Aim>
Rewrite the stretch from the line containing "The image size is (1177, 996)." through the line containing "will [x=142, y=5]." as a numbered list, leaving out any blank lines.

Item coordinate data
--*--

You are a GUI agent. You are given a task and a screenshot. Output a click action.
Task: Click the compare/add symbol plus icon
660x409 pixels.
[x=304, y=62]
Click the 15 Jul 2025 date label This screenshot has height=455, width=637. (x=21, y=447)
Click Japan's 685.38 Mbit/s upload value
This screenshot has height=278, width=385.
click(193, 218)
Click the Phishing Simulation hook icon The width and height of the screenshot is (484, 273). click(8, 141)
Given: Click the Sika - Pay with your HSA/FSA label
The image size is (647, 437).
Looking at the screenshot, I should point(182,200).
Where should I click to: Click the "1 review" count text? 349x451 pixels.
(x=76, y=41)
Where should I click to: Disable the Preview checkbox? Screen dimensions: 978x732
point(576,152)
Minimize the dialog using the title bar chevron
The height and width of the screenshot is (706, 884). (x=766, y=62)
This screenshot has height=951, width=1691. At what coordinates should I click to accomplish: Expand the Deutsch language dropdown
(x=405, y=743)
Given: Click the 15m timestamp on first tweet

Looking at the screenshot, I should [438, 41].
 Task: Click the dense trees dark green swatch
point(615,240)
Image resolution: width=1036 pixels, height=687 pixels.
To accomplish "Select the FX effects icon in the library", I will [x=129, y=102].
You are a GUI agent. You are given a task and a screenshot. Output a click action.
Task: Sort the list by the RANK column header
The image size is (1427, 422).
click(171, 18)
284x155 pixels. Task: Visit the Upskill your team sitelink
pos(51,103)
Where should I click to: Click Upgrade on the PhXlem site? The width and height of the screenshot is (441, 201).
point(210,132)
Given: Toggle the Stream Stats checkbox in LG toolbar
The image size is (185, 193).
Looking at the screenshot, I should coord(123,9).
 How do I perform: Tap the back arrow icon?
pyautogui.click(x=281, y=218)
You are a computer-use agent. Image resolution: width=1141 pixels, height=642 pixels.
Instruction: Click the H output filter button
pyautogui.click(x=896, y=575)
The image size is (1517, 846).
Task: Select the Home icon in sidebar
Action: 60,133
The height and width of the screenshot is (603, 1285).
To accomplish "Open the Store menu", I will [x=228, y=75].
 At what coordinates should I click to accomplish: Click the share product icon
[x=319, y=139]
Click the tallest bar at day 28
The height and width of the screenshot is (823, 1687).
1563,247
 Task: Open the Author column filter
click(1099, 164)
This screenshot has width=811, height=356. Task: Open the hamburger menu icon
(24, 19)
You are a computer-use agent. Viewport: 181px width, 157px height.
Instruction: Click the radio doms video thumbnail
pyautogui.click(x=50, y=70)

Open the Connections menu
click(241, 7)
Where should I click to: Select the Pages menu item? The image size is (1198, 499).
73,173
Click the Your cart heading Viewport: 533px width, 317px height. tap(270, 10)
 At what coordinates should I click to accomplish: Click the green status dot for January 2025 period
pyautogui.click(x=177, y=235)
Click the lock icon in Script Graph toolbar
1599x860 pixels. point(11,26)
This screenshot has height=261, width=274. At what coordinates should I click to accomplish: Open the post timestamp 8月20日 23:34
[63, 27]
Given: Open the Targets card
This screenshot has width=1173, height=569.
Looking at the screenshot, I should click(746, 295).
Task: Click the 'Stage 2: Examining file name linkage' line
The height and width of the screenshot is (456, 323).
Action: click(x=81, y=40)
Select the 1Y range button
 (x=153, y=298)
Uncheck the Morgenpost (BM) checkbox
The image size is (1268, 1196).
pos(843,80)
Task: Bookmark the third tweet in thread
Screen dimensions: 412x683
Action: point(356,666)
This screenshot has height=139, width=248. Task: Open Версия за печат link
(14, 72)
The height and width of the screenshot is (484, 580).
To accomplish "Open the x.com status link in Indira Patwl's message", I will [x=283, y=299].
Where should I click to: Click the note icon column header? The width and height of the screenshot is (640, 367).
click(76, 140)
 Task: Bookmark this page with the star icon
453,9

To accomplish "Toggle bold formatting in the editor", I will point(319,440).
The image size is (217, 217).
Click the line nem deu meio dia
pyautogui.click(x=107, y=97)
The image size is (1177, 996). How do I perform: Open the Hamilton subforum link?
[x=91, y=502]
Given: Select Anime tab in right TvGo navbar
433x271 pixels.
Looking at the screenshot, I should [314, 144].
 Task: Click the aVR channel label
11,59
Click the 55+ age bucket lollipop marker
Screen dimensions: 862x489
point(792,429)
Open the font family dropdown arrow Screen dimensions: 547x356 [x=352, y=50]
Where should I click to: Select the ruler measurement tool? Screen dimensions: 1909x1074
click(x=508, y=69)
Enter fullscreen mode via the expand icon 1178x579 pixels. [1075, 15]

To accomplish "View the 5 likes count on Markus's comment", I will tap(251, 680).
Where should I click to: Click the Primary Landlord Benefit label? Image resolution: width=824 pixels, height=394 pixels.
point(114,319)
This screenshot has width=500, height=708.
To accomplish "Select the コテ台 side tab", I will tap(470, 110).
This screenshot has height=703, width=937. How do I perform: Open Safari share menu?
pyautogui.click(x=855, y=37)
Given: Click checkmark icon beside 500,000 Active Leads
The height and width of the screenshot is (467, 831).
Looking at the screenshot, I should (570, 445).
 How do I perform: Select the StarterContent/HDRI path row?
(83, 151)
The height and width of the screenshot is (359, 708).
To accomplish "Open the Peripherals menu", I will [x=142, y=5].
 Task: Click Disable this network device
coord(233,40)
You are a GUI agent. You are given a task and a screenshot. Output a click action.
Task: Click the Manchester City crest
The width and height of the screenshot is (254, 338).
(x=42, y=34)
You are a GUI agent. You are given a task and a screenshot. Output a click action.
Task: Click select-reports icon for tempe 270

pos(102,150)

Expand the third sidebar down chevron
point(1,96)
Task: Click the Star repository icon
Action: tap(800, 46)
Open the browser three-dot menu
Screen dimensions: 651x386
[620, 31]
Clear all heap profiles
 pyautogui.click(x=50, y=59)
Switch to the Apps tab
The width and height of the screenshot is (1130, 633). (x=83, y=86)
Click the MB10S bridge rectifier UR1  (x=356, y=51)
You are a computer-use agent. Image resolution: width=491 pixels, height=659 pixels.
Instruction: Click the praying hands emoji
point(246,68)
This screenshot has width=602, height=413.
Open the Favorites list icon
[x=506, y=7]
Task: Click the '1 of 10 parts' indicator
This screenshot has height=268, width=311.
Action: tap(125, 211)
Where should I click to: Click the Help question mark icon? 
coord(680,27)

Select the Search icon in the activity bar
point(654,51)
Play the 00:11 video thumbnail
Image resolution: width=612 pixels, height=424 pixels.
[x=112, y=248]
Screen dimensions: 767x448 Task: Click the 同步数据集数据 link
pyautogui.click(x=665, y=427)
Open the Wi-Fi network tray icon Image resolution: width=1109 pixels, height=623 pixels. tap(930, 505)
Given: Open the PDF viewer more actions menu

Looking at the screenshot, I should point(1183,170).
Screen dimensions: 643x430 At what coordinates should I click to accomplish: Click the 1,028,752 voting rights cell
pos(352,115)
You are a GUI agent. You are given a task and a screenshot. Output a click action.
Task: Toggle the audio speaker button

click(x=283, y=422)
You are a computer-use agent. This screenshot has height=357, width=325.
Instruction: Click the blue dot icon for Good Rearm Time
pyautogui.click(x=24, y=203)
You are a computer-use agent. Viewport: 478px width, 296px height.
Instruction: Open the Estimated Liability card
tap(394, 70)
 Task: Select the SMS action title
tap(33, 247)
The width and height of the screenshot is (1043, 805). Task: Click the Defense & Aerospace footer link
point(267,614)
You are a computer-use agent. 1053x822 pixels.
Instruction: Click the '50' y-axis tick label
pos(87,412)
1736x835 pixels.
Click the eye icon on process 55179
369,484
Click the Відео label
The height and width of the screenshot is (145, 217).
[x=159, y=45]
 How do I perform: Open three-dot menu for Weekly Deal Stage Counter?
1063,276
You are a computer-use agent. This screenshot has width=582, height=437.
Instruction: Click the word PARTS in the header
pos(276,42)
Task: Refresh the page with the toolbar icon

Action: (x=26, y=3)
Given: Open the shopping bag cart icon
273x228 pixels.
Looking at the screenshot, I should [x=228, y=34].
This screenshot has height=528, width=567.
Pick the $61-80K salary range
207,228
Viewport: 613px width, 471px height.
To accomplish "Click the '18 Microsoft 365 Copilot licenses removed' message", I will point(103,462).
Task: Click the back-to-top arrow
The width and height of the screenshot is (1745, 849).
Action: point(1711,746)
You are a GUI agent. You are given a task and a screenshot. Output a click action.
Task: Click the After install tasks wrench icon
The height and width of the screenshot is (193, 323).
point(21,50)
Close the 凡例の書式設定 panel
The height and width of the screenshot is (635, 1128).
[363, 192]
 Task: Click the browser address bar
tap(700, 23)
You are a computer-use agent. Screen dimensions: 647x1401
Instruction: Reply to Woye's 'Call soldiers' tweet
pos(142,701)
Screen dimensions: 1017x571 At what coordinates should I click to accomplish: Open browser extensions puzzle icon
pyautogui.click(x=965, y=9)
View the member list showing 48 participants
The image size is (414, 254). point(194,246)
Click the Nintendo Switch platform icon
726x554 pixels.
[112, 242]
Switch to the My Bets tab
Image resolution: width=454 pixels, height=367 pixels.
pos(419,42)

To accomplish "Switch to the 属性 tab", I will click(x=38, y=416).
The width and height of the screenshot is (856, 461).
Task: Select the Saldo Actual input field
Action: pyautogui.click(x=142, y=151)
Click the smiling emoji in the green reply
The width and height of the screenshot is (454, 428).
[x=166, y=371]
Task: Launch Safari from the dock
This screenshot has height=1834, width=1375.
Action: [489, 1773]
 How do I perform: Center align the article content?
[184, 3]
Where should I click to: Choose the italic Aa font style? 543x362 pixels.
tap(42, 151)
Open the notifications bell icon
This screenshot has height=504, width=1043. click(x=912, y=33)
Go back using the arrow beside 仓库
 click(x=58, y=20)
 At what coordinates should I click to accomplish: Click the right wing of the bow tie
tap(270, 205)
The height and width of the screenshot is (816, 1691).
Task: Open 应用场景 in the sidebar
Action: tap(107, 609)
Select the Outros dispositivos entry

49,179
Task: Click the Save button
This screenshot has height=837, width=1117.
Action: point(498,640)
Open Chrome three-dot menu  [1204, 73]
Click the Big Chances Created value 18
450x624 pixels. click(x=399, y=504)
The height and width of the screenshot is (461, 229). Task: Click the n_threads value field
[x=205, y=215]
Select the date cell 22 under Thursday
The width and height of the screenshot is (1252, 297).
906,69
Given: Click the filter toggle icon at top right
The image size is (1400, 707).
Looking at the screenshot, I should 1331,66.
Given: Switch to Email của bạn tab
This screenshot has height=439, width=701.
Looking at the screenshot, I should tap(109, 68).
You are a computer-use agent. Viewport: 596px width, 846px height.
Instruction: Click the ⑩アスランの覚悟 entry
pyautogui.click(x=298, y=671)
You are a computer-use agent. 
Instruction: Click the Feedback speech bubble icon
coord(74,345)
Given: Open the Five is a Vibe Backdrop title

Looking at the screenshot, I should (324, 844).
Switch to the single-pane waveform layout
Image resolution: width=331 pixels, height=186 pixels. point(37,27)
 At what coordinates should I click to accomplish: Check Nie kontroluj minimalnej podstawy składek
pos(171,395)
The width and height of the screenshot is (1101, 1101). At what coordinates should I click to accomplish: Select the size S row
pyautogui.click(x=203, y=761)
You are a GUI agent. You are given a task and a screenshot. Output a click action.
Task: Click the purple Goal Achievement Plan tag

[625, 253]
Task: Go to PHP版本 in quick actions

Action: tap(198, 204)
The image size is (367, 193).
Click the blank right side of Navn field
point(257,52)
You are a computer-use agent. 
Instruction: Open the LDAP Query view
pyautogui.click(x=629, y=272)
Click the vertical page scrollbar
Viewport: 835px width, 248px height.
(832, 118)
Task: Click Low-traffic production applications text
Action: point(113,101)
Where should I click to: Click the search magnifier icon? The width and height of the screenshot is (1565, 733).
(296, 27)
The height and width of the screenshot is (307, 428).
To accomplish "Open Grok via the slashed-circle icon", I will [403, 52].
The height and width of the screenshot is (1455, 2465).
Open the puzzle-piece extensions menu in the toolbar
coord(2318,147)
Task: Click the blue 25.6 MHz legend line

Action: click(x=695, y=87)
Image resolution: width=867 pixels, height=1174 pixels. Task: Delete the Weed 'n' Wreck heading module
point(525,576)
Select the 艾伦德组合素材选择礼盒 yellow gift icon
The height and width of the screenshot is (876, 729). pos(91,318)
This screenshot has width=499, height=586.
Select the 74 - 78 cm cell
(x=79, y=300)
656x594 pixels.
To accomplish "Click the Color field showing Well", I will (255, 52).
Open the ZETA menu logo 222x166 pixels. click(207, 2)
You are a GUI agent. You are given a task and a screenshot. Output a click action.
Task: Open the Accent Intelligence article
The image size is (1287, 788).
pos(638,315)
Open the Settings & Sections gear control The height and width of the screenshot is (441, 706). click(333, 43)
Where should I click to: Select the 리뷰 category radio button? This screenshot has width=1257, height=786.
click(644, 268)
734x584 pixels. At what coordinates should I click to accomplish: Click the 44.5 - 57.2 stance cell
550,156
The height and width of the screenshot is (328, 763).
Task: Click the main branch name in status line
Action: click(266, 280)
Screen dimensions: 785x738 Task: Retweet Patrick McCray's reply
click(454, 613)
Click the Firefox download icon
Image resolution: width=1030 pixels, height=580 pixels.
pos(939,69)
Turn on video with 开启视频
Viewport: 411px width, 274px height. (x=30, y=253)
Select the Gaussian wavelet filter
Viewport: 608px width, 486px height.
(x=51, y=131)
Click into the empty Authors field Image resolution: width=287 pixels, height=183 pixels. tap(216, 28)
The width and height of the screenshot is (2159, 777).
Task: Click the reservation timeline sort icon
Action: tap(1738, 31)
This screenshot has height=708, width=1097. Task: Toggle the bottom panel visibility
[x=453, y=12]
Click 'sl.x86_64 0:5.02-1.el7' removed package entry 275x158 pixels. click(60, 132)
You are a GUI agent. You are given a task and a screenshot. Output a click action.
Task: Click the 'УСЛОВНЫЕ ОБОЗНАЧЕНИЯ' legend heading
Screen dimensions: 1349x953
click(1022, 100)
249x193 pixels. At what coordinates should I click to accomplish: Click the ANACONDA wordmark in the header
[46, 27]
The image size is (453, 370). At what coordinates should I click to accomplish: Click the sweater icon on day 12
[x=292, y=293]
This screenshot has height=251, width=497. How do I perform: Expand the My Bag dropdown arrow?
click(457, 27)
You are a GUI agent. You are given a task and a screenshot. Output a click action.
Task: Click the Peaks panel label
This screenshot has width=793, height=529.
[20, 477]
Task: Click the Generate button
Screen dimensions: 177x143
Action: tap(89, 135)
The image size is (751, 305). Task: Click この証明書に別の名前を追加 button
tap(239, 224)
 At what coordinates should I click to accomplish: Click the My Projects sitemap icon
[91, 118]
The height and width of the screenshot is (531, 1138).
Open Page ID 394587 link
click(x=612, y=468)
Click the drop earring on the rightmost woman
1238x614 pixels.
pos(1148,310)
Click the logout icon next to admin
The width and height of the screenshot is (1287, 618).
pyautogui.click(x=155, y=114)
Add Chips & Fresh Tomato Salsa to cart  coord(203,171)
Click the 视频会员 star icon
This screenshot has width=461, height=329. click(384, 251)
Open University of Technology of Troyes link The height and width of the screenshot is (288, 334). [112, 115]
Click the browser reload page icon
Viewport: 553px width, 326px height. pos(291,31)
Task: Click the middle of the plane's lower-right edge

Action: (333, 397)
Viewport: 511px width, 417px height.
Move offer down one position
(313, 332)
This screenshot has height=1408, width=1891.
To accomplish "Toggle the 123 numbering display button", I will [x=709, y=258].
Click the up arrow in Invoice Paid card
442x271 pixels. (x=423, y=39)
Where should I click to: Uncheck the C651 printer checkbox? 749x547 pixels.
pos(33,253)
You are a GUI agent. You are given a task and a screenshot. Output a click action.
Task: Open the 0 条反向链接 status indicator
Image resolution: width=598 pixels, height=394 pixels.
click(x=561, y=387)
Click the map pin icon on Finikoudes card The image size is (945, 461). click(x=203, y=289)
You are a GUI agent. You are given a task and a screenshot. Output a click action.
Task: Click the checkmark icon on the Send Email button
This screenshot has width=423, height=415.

--*--

Complete response>
1. The image size is (1177, 996). How do I perform: Open the Hamilton subforum link?
2. [x=91, y=502]
3. Given: Select Anime tab in right TvGo navbar
4. 433x271 pixels.
5. Looking at the screenshot, I should [314, 144].
6.  Task: Click the aVR channel label
7. 11,59
8. Click the 55+ age bucket lollipop marker
9. Screen dimensions: 862x489
10. point(792,429)
11. Open the font family dropdown arrow Screen dimensions: 547x356 [x=352, y=50]
12. Where should I click to: Select the ruler measurement tool? Screen dimensions: 1909x1074
13. click(x=508, y=69)
14. Enter fullscreen mode via the expand icon 1178x579 pixels. [1075, 15]
15. To accomplish "View the 5 likes count on Markus's comment", I will tap(251, 680).
16. Where should I click to: Click the Primary Landlord Benefit label? Image resolution: width=824 pixels, height=394 pixels.
17. point(114,319)
18. This screenshot has width=500, height=708.
19. To accomplish "Select the コテ台 side tab", I will tap(470, 110).
20. This screenshot has height=703, width=937. How do I perform: Open Safari share menu?
21. pyautogui.click(x=855, y=37)
22. Given: Click checkmark icon beside 500,000 Active Leads
23. The height and width of the screenshot is (467, 831).
24. Looking at the screenshot, I should (570, 445).
25.  How do I perform: Select the StarterContent/HDRI path row?
26. (83, 151)
27. The height and width of the screenshot is (359, 708).
28. To accomplish "Open the Peripherals menu", I will [x=142, y=5].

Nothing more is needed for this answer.